Today I’ve been reading about the Zizi Afrique Foundation’s Assessment of Life Skills and Values in East Africa (ALiVE). The program focuses on:
“the need for strengthening the integration and development of 21st Century skills, and commenced work around this. More than 20 Civil Society Organizations have committed to collaborate in deepening understanding of members on values and life skills, experimenting with what works in nurturing and developing values and life skills, and developing context-relevant assessments to measure progress, share learnings and inform system change across Kenya, Tanzania and Uganda. In the first round assessments, ALiVE will focus on 4 competencies; Problem solving, Self-Awareness, Collaboration and Respect.” (Read more at https://lnkd.in/gQsYi2dN)

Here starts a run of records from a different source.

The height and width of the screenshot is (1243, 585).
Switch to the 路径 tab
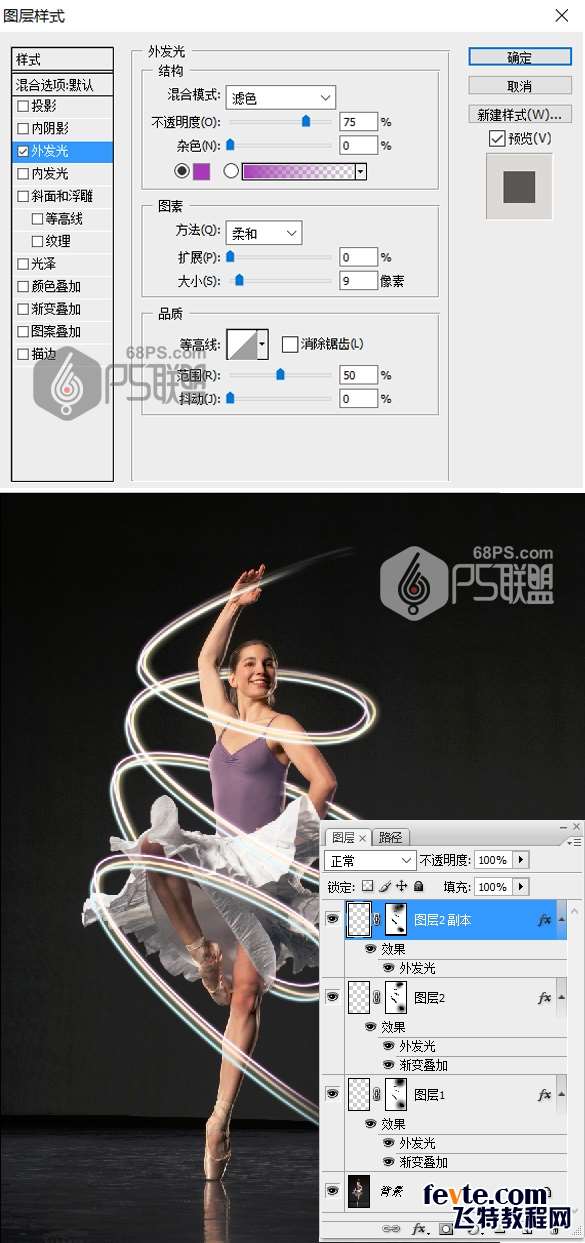point(390,837)
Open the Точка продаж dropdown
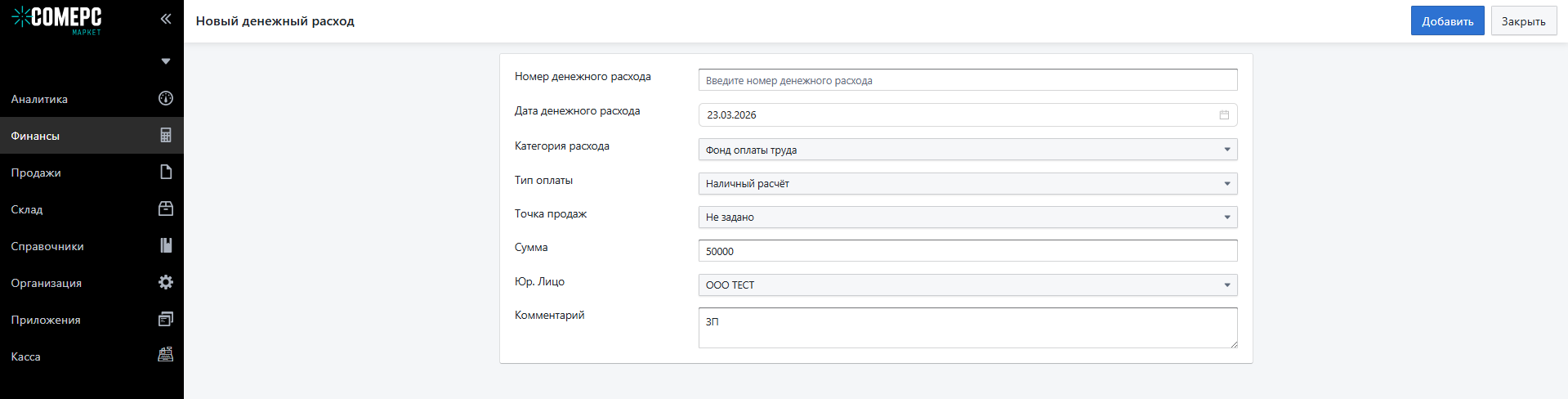Screen dimensions: 1568x399 click(967, 217)
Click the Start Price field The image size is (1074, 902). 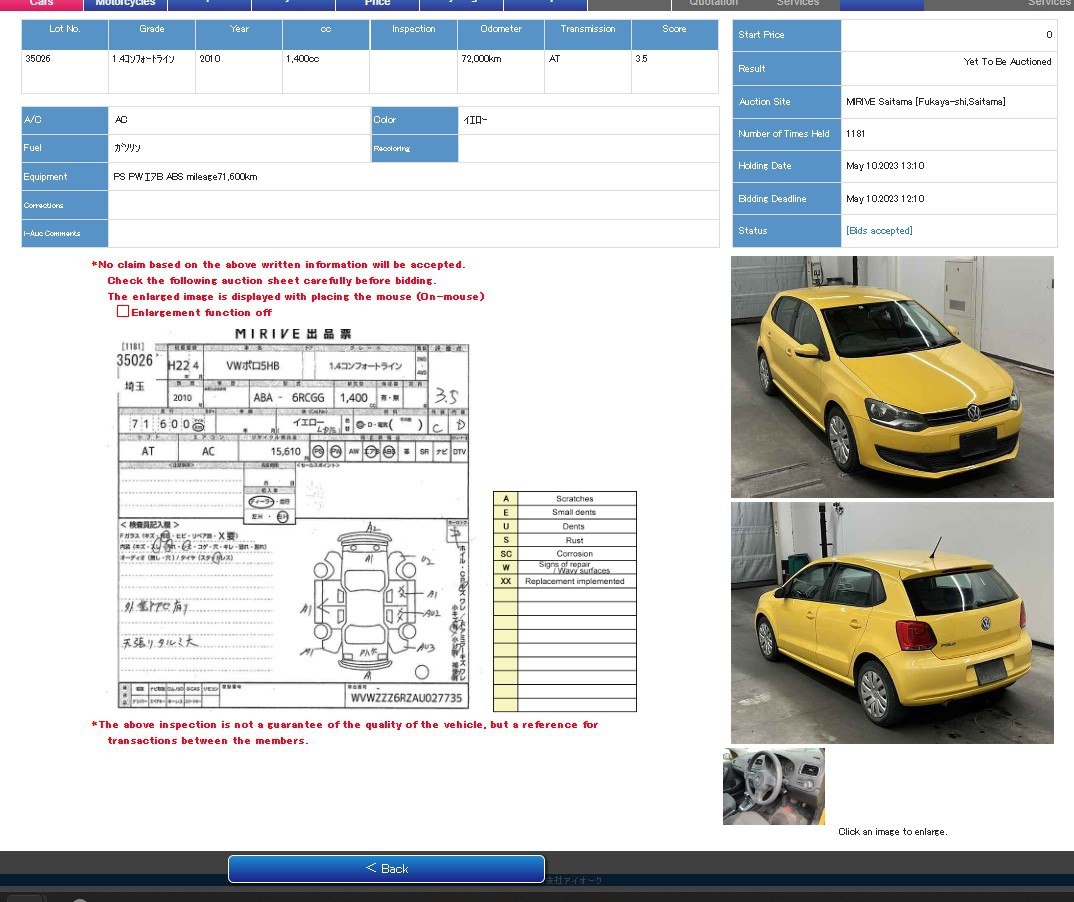(949, 36)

I’m wondering if strengthening indigenous Life Skills might contribute more to improving the immediate quality of life for extremely poor people than “21st century skills”.
Why take this approach? To benefit right away from most vocational, entrepreneurial, and digital technology-based skills, there must be a developed infrastructure that includes water, power, transportation, and telecommunications as well as an economy that offers paid employment. The lack of this infrastructure is the very definition of “underdevelopment” and improvement usually takes decades. By contrast, human beings have lived happy, healthy, often peaceful lives for millennia by passing on knowledge of how to thrive with only locally found materials and indigenous know-how.
Ancient or indigenous lifestyles and techniques are called “primitive” by people who can only see value in the new, modern, or flashy. However, indigenous techniques can be taught quickly, make use of low or no-cost resources, do not destroy the planet, and can be implemented without waiting for infrastructure development.
Don’t indigenous, low technology skills deserve to be included as “Life Skills in programs like ALiVE and the UN Sustainable Development Goal #4 on Education just as much as highly publicized “21 Century Skills”?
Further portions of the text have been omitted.